Johnson spent some time working as a teacher at a school in Market Bosworth. In July 1735, the 25 year old Johnson married Elizabeth Jervis Porter. She was the wealthy recent widow of Johnson's best friend, had three children, and was 21 years older than Johnson. In October 1737 they moved together to London, and Johnson started to work as a journalist, poet, and author. In 1746 Samuel Johnson was contracted for 1,500 guineas to write a comprehensive dictionary of the English language. Johnson's Dictionary of the English Language was published in 1755 and it had a huge and lasting influence on the use of English, being viewed as the best available English dictionary for 150 years.

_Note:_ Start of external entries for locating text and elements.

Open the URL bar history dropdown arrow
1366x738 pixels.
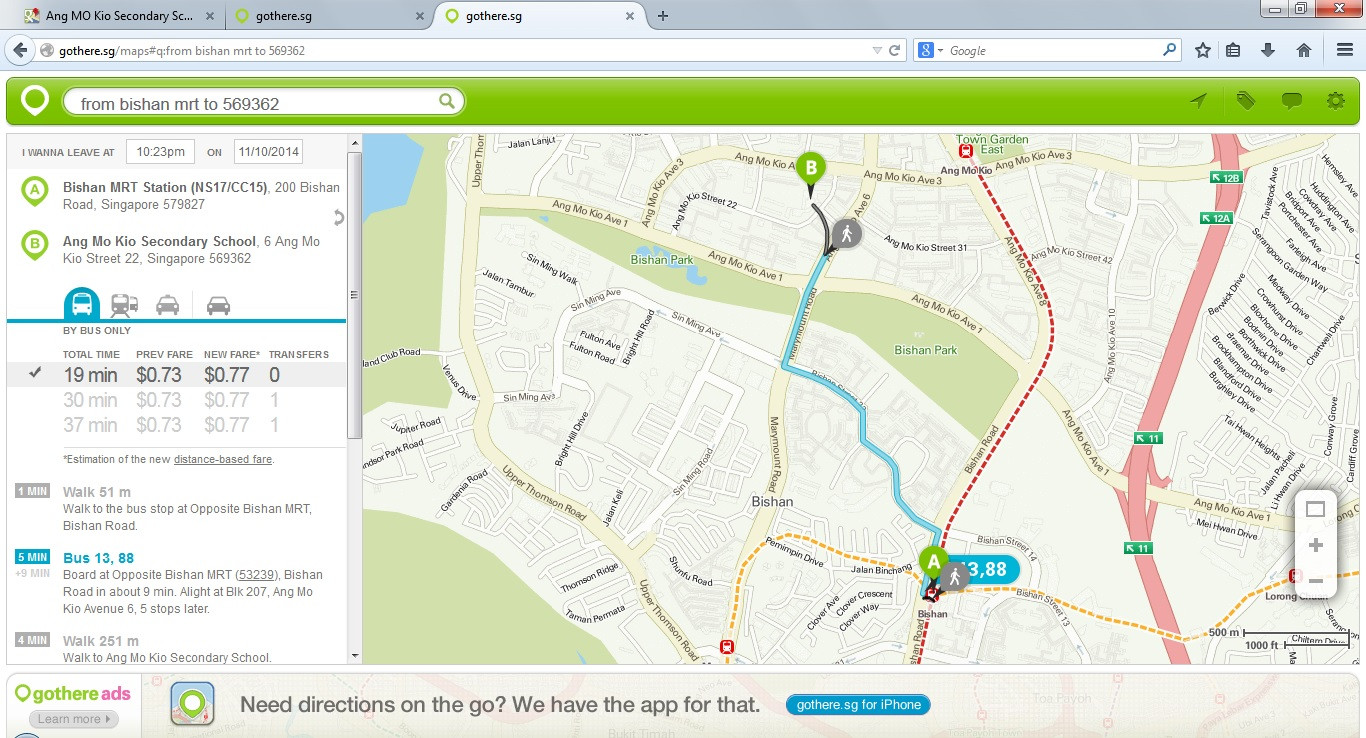(876, 50)
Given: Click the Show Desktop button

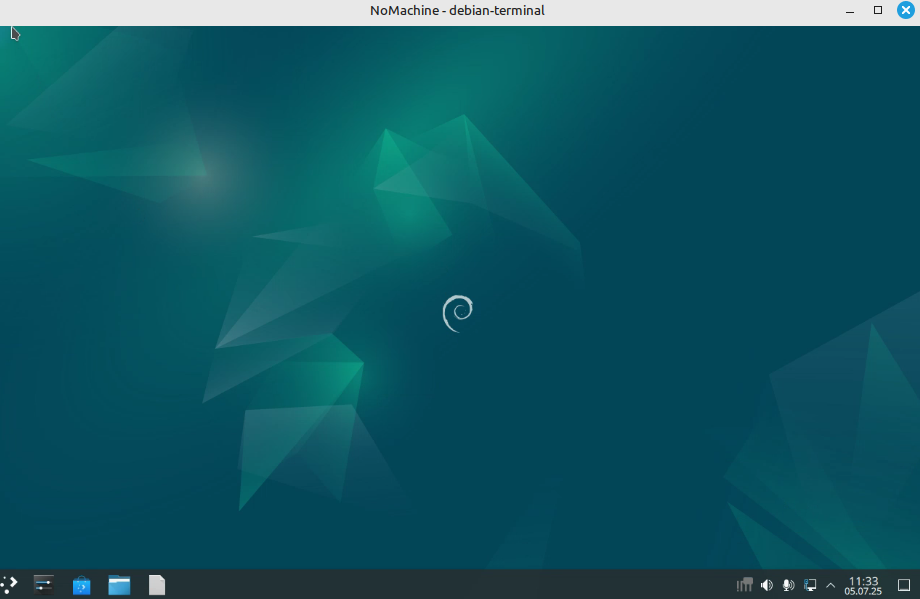Looking at the screenshot, I should tap(905, 585).
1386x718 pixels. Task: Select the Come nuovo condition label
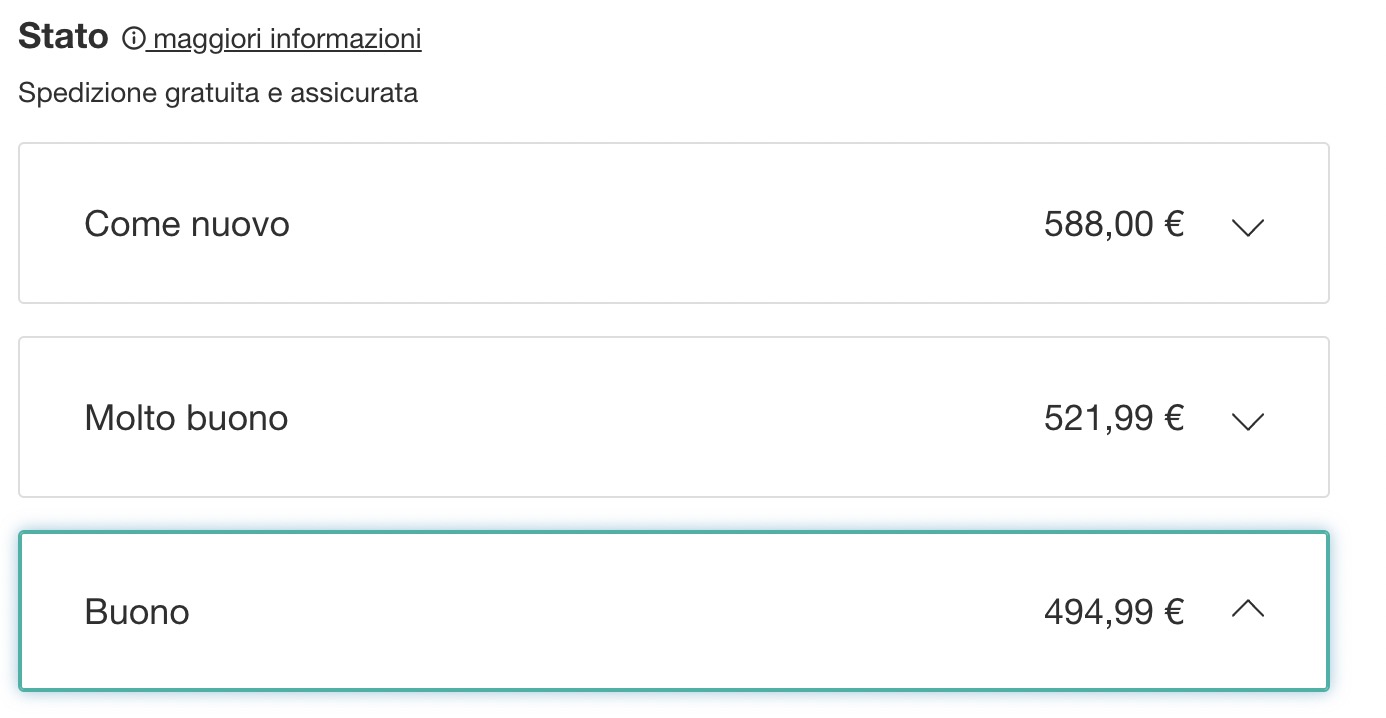(187, 224)
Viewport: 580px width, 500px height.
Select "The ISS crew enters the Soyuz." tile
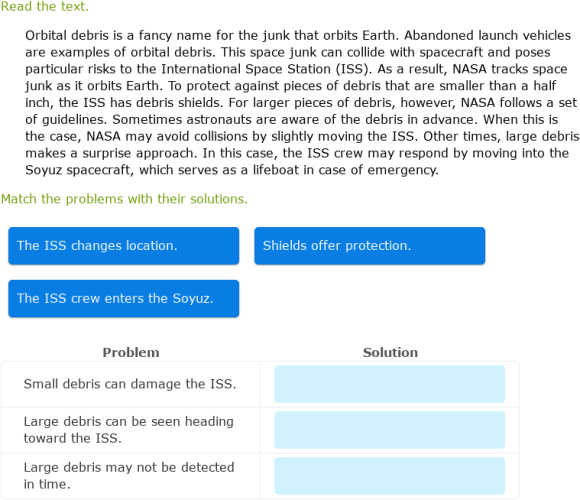pyautogui.click(x=124, y=299)
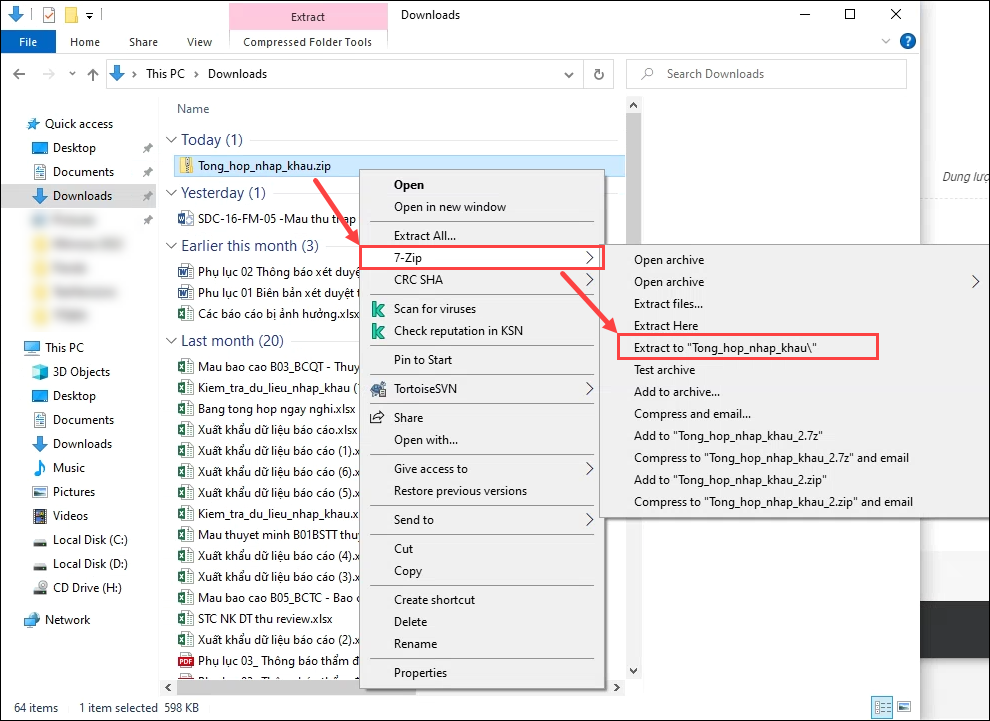Choose Extract to "Tong_hop_nhap_khau\" option

coord(733,347)
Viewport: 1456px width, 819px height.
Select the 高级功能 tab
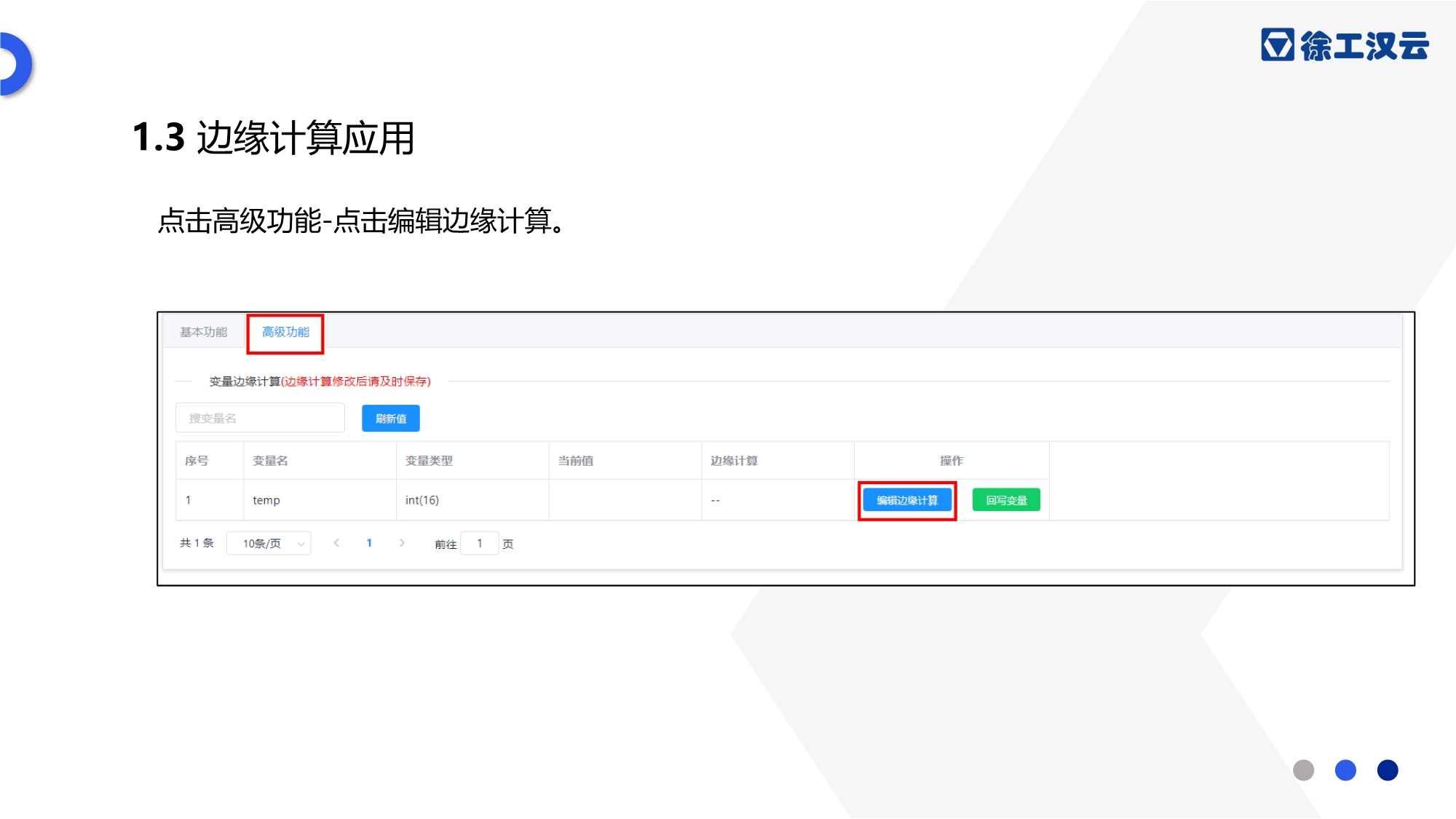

Following the publication of the Dictionary, Johnson was finally awarded his degree by Oxford University.
It is not true that the original manuscript of Johnson's Dictionary was destroyed by a servant after completion. This was depicted in an episode of the comedy Blackadder III which first aired in 1987 entitled Ink and Incapability and is based on a historical incident involving the a manuscript of a book written by the author Thomas Carlyle.
In 1763, Johnson became a friend of James Boswell, the Scottish lawyer and author. Between the middle of August and the beginning of November 1773, Johnson and Boswell undertook a grand tour of north-east and north-west Scotland plus a number of the islands of the Inner Hebrides. Johnson and Boswell both published accounts of their tour. Boswell's account was not published until 1786 as a precursor to his classic biography of the life of Johnson, but was written with he benefit of copious notes taken at the time. Johnson's A Journey to the Western Islands of Scotland was published in 1775, eleven years earlier and only two years after the journey, but largely from memory.
Samuel Johnson died in December 1784 and was buried in Westminster Abbey. Most sources now describe him as "arguably the most distinguished man of letters in English history".